EXTRAIT DU TEXTE ->
Les manifestations ont éclaté le 27 mai 2013 contre la décision de la municipalité de transformer le parc de Gezi en zone commerciale. L’intervention musclée de la police contre l’occupation pacifique du parc a favorisé l’élargissement du mouvement, en réaction à un usage excessif de la force par les autorités. Les jours suivants, de plus en plus de citoyens ont rejoint la foule des manifestants et les autorités ont alors décidé de renforcer encore davantage leurs mesures répressives, bafouant ainsi les droits à la liberté d’expression et à la liberté de réunion pacifique. Ce mouvement populaire diversifié (auquel environ 3 millions de citoyens ont participé selon les chiffres du gouvernement) a dénoncé la violence de la police et a joué un rôle de catalyseur du ressenti de la population contre le gouvernement, que ce soit pour des raisons d’ordre politique, économique ou culturel.

DONNÉES SOURCES ->
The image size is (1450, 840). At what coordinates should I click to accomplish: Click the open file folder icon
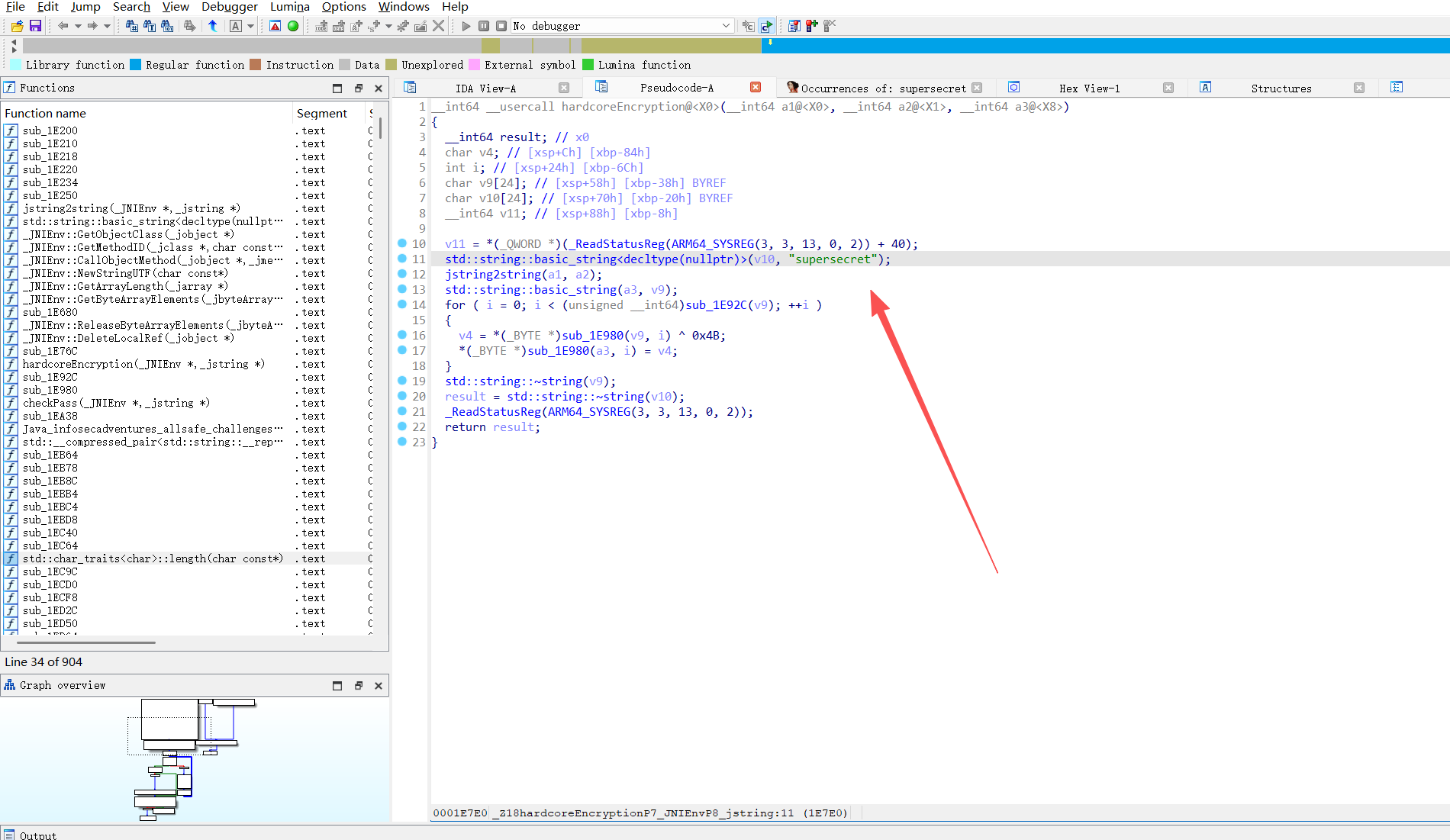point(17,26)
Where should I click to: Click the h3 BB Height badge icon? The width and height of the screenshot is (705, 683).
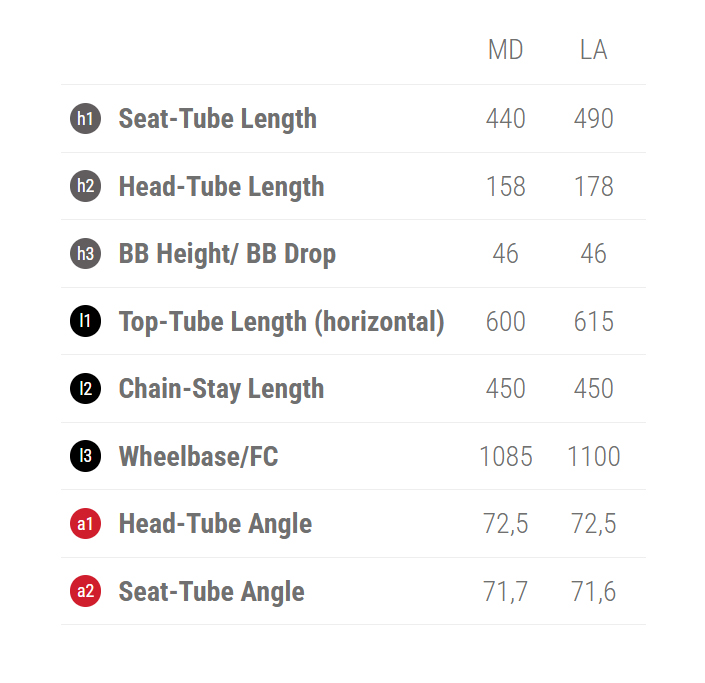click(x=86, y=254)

---

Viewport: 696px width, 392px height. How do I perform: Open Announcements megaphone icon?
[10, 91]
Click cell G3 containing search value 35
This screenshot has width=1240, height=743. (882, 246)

CONSIGNE ->
D'après l'extrait sur les manifestations du parc de Gezi, contre quelle décision les manifestations ont-elles éclaté ? Appuyez-vous uniquement sur l'extrait du texte.

RÉPONSE RÉDIGÉE ->
Contre la décision de la municipalité de transformer le parc de Gezi en zone commerciale.